* begin EXCERPTED TEXT *

I struggle with this portion. Will each TCP flow not get 8*1000/32 and the real-time flow 2Mbit/s? I don't understand 'cake will ramp up the dropping rate' - is that the dropping of the TCP flows? Or the real-time flow or both? And why does this result in steady state latency increase?

It should not, because in flows mode cake will treat all flows equally so each of the 33 flows will get 10/33 = 0.303 Mbps, but the TP flows will adjust their sending rate (indirectly via the congestion window) to oscillate around that value, while the 2Mbps flow will also only get 0.303 Mbps, that is how flow queueing works, all flows seeking capacity >= their "fair-share" will be effectively throttled to their fair share.

That is true for all flows, codel/cobalt will start to drop gently in a way that is tailored to how TCP responds to drops but will reduce the interval to the next drop if a flow persistently shows sojourn times above target, and it will hence keep dropping faster and faster id a flow does not respond. Actually cake will also switch to a second mode similar to the BLUE AQM which is designed to handle unresponsive flows somewhat less gently then the codel component, I do not remember though how the switch from codel dropping to blue dropping is controlled.

My hypothesis here is that with the totally unresponsive 2 Mbps flow that is allowed only 0.3 Mbps the dynamics between the 2 Mbps arrival rate and the way the drop rate is gently increased result in a drop rate commensurate with the arrival rate at ~200 ms worth of packets in the queue (or rather 200-40 = 160 as the queue delay is additional to the round-robin scheduling delay*). The point is, unlike TCP which classically will half its congestion window (and hence the sending rate) after recognizing a single dropped packet our unrelenting 2 Mbps flow will not reduce its sending rate at all, so to get down to 0.3 Mbps we need to drop packets worth 1.7 M every second. Mind your without flow queueing ur 2 Mbps flow will mostly get 2 Mbps while the 32 TCP would share the remaining 8 Mbps more or less fairly among themselves.

There are some who claim that flow queueing (FQ) is broken because it will not allow our hypothetical 2 Mbps streaming load, but to that I cal BS, because without FQ every sufficiently unresponsive flow gets the lion share of the capacity, potentially starving all other more responsive flows to a trickle, which might be fine if that unresponsive flow is the most important flow on that link, but if the not starved flows are more important to the end-user he/she is out of luck.... FQ might not be optimal but it sure as hel is rarely pessimal....

* end EXCERPTED TEXT *
* begin RECORDED INFORMATION *

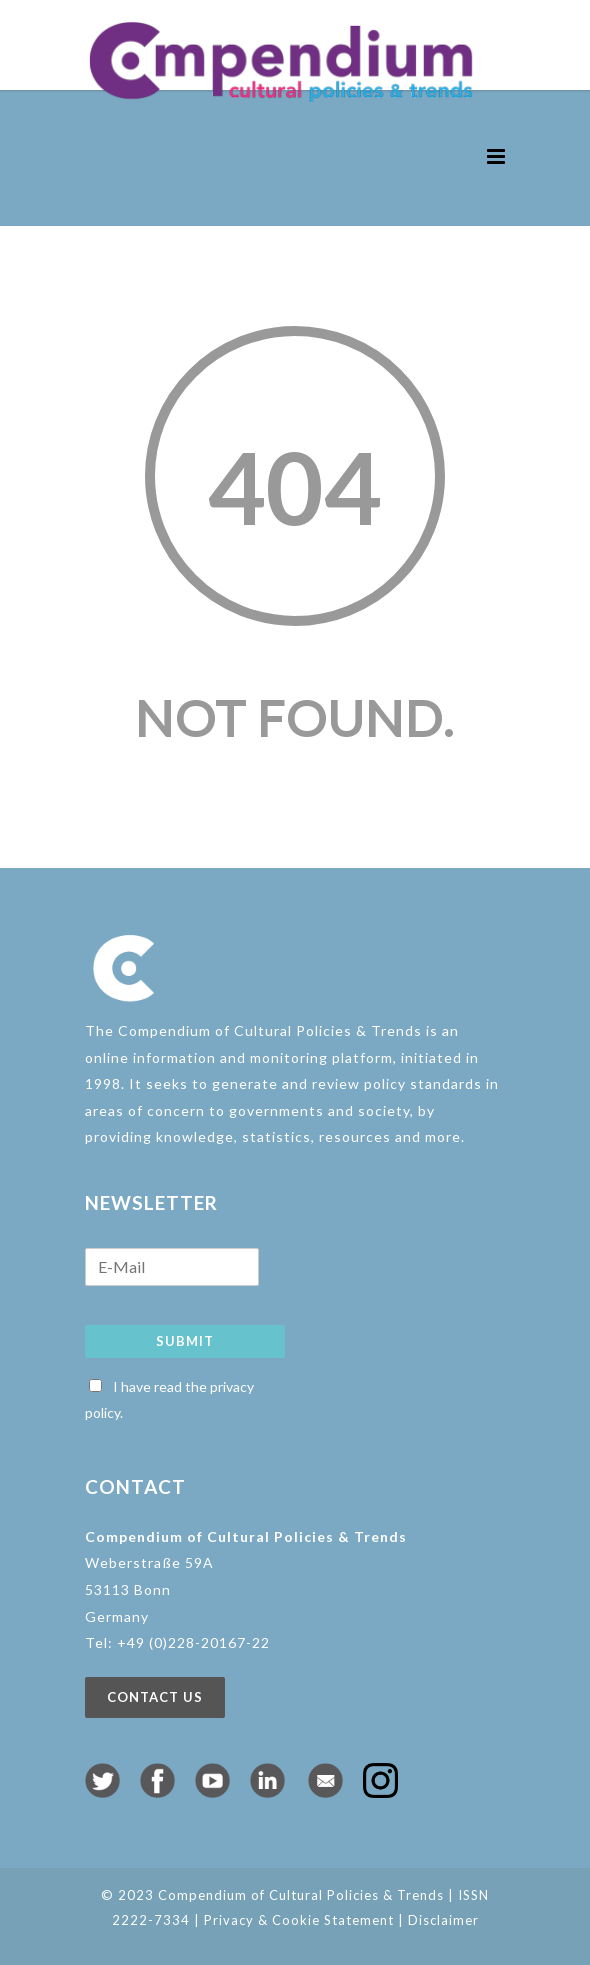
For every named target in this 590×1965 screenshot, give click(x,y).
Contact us (155, 1697)
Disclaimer (443, 1920)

* end RECORDED INFORMATION *

WORK TO COMPLETE:
1. According to the post on flow queueing, how much bandwidth does each of the 33 flows get when cake runs in flows mode?
2. From the post on flow queueing, repeat the passage starting with "My hypothesis here" and going on through "fairly among themselves.".
The material comes from a separate source and has no connection to the post on flow queueing.

OUTPUTS:
1. Each flow gets 10/33 = 0.303 Mbps.

2.
My hypothesis here is that with the totally unresponsive 2 Mbps flow that is allowed only 0.3 Mbps the dynamics between the 2 Mbps arrival rate and the way the drop rate is gently increased result in a drop rate commensurate with the arrival rate at ~200 ms worth of packets in the queue (or rather 200-40 = 160 as the queue delay is additional to the round-robin scheduling delay*). The point is, unlike TCP which classically will half its congestion window (and hence the sending rate) after recognizing a single dropped packet our unrelenting 2 Mbps flow will not reduce its sending rate at all, so to get down to 0.3 Mbps we need to drop packets worth 1.7 M every second. Mind your without flow queueing ur 2 Mbps flow will mostly get 2 Mbps while the 32 TCP would share the remaining 8 Mbps more or less fairly among themselves.